Mierenik

Posted on Jun 26

I built a Programming Language

#cpp #programming

What is Techlang?

Techlang is a compiled, statically typed programming language
with a C-like syntax and modern features.
It compiles directly to native binaries using LLVM,
the same compiler infrastructure used by languages like Rust,
Swift, and Clang.

Here's what a basic Techlang program looks like:

!import(std.tec) as std;

struct person = {
    int age;
    string name;
}

function greet(person p) returns none {
    std.print_string(p.name);
}

function main() returns none {
    person p;
    p.age = 25;
    p.name = "Alice";
    greet(p);
}

The language supports:

Basic types (int, float, double, char, string, bool)
Arrays and pointers
Structs and enums
Functions with parameters and return types
If/else, while, and for loops
A module system with file imports
A standard library

Why did I build this?

A while back I had an idea: what if two programming languages
could talk to each other natively, with zero overhead?
Not through some painful FFI system, but as a first class feature.

I wanted to build two languages that shared the same type system
and could call each other's functions directly.
That idea stuck with me, and eventually I decided to just start building.

The first step was making one language that actually works.
So that's what this blog is about.

How a compiler works

Before getting into the details, here's a quick overview of
what a compiler actually does.

When you write source code and compile it, it goes through
several stages:

1. Lexing — The source code (raw text) gets broken into tokens.
int x = 5 + 3; becomes:
[KW_INT] [IDENTIFIER: x] [EQUALS] [INT_LITERAL: 5] [PLUS] [INT_LITERAL: 3] [SEMICOLON]
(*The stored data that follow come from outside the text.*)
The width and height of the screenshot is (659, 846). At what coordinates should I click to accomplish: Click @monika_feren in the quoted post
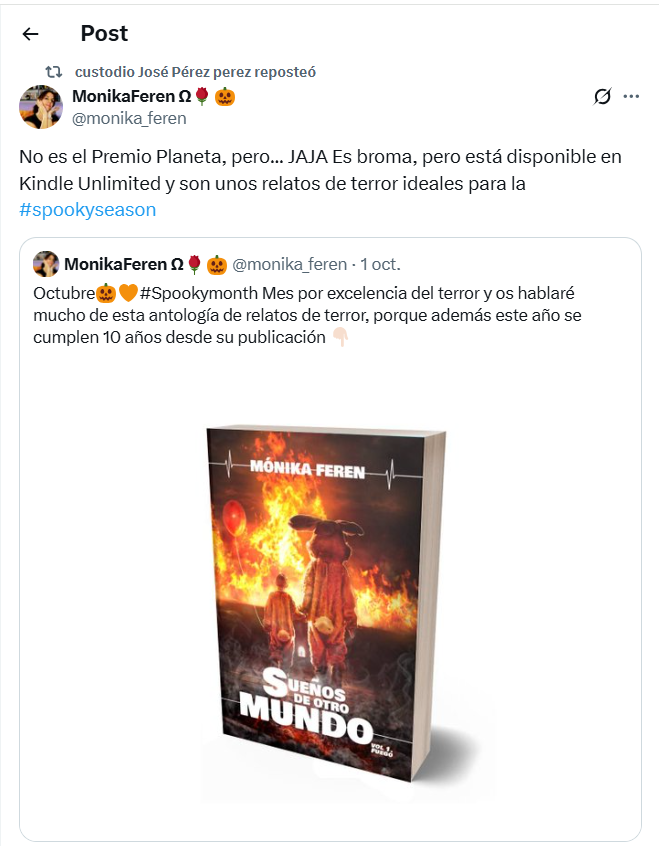click(x=289, y=264)
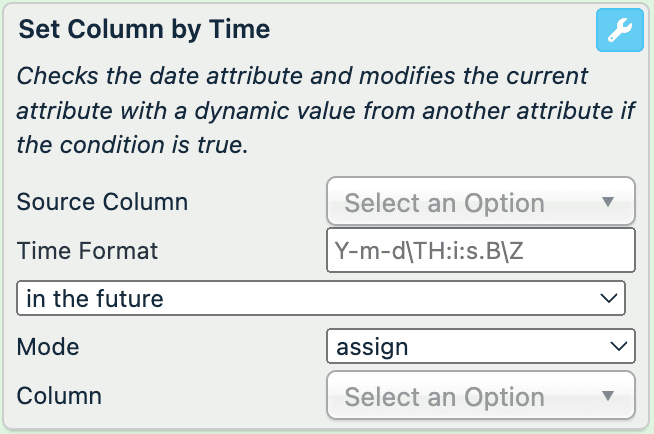This screenshot has height=434, width=654.
Task: Click the "Source Column" label
Action: coord(102,202)
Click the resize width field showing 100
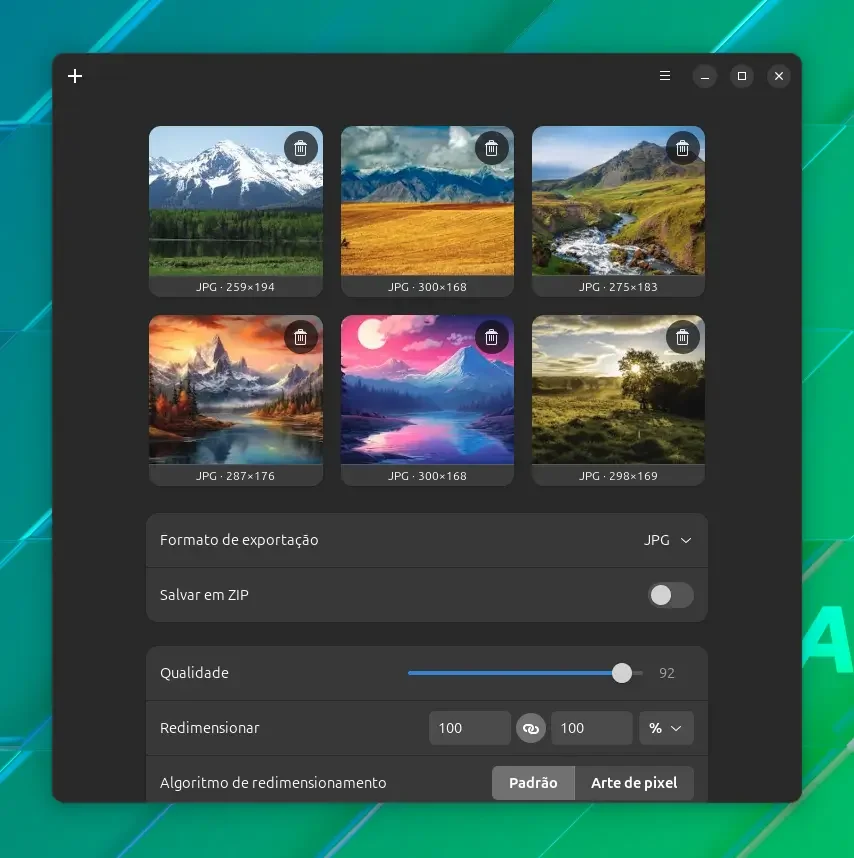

2. Parsing — The tokens get turned into an Abstract Syntax Tree (AST),
a tree structure that represents the program's structure.

3. Semantic Analysis — The AST gets checked for logical errors —
type mismatches, undefined variables, wrong number of arguments, etc.

4. IR Generation — The AST gets lowered to LLVM IR,
a portable assembly-like language that LLVM can optimize and
compile to any target.

5. Code Generation — LLVM takes the IR and produces a native binary.

I built all of these from scratch in C++.

Building the Lexer

The lexer was the first thing I built, and honestly the most
straightforward part.

The idea is simple, walk through the source code character by
character and group them into tokens.
Keywords like int and function, identifiers like variable names,
literals like 42 and "hello", and operators like + and ==.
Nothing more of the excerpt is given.